There is no universally agreed upon model of the mind/brain, and no universally agreed upon model of how memory works. Nevertheless, a good model for how memory works must be consistent with the subjective nature of consciousness and with what is known from scientific studies (Schacter 1996). Subjectivity in remembering involves at least three important factors:
- Memories are constructions made in accordance with present needs, desires, influences, etc.
- Memories are often accompanied by feelings and emotions.
- Memory usually involves awareness of the memory (Schacter 1996).
Two models of thinking which are popular with materialists are the behaviorist model (thinking is a set of behaviors) and that of cognitive psychology (the brain is like a computer). Neither can account for the subjective and present-need basis of memory (Schacter 1996). The Freudian model posits an area of the unconscious where memories of traumatic experiences are stored. These unconscious memories are claimed to be significant causal factors in shaping conscious thought and behavior. This model is not consistent with what is known about the memory of traumatic experiences. There is a great deal of supportive evidence for the claim that the more traumatic an experience, the more likely one is to remember it. Novel visual images, which would frequently accompany traumas, stimulate the hippocampus and left inferior prefrontal cortex and generally become part of long-term memory.
Current studies in neuroscience strongly support the notion that a memory is a set of encoded neural connections. Encoding can take place in several parts of the brain. Thus, neural connections are likely to go across various parts of the brain. The stronger the connections, the stronger the memory. Recollection of an event can occur by a stimulus to any of the parts of the brain where a neural connection for the memory occurs. If part of the brain is damaged, access to any neural data that was there is lost. On the other hand, if the brain is healthy and a person is fully conscious when experiencing some trauma, the likelihood that they will forget the event is nearly zero, unless either they are very young or they experience a brain injury.

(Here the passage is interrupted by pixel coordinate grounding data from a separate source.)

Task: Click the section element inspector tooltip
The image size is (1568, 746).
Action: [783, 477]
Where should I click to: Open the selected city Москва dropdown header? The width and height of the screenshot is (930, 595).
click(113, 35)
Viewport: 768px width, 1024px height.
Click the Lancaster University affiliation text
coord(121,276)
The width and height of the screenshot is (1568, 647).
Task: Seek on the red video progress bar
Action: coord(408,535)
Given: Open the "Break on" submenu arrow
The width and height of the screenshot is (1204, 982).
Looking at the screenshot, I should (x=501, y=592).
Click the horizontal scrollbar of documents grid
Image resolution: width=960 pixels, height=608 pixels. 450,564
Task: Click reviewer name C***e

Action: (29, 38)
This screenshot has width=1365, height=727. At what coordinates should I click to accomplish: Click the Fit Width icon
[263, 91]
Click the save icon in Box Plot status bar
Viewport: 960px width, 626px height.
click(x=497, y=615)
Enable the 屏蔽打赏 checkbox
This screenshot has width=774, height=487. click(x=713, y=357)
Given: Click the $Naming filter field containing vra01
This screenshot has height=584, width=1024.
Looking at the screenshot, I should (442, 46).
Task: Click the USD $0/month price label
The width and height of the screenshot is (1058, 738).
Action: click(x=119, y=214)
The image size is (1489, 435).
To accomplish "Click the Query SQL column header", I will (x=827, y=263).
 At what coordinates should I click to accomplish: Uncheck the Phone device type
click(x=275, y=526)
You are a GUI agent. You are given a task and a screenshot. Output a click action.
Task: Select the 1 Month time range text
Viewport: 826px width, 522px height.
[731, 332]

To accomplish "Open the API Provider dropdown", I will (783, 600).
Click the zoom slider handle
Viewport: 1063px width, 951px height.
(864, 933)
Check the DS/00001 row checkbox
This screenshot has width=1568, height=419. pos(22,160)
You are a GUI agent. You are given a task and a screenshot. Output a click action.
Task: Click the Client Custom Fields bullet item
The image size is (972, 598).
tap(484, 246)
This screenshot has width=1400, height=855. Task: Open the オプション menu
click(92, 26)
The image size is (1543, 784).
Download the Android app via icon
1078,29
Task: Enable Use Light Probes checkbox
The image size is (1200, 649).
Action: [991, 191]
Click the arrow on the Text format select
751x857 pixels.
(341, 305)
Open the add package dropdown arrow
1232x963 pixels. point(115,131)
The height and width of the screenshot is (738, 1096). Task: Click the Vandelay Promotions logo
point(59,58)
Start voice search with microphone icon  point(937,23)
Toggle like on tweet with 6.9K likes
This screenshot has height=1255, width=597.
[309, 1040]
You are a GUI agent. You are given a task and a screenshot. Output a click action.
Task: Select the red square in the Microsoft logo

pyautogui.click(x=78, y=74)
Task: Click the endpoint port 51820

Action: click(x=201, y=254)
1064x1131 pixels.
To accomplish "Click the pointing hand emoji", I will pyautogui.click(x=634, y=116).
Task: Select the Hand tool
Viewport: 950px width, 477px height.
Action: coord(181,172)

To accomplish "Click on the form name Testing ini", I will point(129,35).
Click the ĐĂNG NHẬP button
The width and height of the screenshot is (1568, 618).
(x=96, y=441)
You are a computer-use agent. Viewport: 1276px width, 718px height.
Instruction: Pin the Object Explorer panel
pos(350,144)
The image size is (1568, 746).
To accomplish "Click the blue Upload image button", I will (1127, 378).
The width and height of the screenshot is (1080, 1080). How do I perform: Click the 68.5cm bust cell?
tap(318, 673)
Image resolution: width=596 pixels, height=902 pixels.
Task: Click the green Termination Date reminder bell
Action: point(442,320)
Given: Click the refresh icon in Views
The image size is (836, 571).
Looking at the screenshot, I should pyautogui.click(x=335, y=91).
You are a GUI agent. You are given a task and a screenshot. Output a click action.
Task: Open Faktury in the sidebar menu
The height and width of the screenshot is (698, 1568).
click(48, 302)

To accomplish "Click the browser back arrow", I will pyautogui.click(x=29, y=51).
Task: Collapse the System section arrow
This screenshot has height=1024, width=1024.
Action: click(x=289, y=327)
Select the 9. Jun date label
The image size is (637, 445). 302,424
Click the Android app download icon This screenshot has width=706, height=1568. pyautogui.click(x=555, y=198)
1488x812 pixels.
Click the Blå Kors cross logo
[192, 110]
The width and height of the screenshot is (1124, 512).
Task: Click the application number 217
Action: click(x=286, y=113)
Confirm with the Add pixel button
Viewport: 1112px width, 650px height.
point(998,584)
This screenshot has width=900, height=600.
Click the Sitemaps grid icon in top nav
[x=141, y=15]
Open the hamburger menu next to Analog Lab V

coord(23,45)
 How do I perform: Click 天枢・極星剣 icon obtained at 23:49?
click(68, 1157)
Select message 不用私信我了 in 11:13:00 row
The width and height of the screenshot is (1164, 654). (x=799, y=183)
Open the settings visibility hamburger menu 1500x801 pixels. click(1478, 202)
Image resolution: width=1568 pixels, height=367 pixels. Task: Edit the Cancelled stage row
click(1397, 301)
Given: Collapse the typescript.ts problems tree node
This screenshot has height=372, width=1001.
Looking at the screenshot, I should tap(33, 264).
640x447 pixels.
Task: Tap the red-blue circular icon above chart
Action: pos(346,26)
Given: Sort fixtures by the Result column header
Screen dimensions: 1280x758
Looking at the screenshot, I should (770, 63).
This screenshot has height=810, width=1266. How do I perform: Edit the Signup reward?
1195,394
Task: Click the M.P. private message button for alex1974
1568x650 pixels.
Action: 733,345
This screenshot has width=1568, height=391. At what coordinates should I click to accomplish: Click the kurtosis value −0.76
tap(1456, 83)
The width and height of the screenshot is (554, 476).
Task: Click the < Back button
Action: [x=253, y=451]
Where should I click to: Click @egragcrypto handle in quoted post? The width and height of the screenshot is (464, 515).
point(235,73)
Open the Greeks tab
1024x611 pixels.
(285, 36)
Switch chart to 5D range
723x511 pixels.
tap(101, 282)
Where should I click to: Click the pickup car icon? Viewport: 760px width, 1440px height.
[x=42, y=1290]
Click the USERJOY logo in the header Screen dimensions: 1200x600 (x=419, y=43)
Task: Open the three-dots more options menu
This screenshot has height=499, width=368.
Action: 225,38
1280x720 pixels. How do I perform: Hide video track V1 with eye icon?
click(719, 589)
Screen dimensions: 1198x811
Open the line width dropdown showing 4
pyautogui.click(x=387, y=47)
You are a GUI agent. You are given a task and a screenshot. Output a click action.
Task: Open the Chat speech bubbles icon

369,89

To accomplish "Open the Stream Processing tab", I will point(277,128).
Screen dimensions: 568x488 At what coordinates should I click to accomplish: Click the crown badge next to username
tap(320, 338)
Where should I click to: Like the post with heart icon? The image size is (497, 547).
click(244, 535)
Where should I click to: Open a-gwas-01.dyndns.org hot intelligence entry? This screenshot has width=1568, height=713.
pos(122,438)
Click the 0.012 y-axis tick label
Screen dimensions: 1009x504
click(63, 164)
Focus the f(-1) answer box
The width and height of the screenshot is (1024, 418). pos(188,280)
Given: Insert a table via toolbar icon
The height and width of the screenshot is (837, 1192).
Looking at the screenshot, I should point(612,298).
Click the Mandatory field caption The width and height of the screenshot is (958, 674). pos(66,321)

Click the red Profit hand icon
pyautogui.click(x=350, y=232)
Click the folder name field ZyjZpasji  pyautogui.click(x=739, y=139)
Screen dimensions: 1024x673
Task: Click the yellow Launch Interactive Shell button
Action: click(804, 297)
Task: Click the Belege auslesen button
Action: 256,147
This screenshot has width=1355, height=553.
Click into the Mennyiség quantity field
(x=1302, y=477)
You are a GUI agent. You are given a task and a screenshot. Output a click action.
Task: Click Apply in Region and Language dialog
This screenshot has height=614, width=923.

Furthermore, the Freudian model often assumes that childhood sexual abuse is usually unconsciously repressed and that psychological problems in adulthood are caused by the unconscious memory of childhood abuse. There is, however, no body of scientific evidence to support either that such abuse is unconsciously repressed or that these experiences are significant causal factors of adult psychological problems.
Finally, the model of memory that sees the brain recording everything one experiences is a model that contradicts what is known about how memories are constructed. Even so, in a survey of psychologists by Loftus and Loftus, 84% said they believe every experience is permanently stored in the mind (Schacter 1996, 76).
a popular model of memory
One of the most popular models of memory sees memory as a present act of consciousness, reconstructive of the past, stimulated by an analogue of an engram called the "retrieval cue." The engram is the neural network representing fragments of past experiences which have been encoded. The evidence is strong that there are distinct types and elements of memory which involve different parts of the brain, e.g., the hippocampus and ongoing incidents of day-to-day living (short-term or working memory); the amygdala and emotional memories (Schacter 1996, 213). Memories might better be thought of as a collage or a jigsaw puzzle than as "tape recordings," "pictures" or "video clips" stored as wholes. On this model, perceptual or conscious experience does not record all sense data experienced. Most sense data is not stored at all. What is stored are bits and fragments of experience which are encoded in engrams. Exactly how they are encoded is not completely understood.
This popular model of memory rejects the idea that individual memories are stored in distinct locations in the brain. That idea seems to have become solidified by Wilder Graves Penfield's experiments done in the 1950s. He placed electrodes on the surface of the exposed temporal lobes of patients and was able to elicit "memories" in 40 of 520 patients. Many psychologists (and lay people) refer to these experiments as proof that memories are just waiting for the right stimulus to be evoked. Schacter points out that the Penfield experiments are not very good evidence for this belief. Penfield could only elicit "memories" in about one out of every thirteen patients. Furthermore, he did not provide support for the claim that what was elicited was actually a memory and not a hallucination, fantasy, or confabulation.
On the model described in the previous two paragraphs, forgetting is due to either:
- weak encoding (why we forget most things, including our nightly dreams);
- lack of a retrieval cue (we seem to need something to stimulate memory);
- time and the replacement in the neural network by later experiences (how many experiences do you remember from many years ago?);
- repetitive experiences (you'll remember the one special meal you had at a special restaurant, but you won't remember what you had for lunch a year ago Tuesday), or
- a drive to keep us sane. (Imagine the brain overload that would occur if we were to never forget anything, the stated goal of L. Ron Hubbard's dianetics. His followers should read Jorge Luis Borges's "Funes, the Memorious," a story about such a being.)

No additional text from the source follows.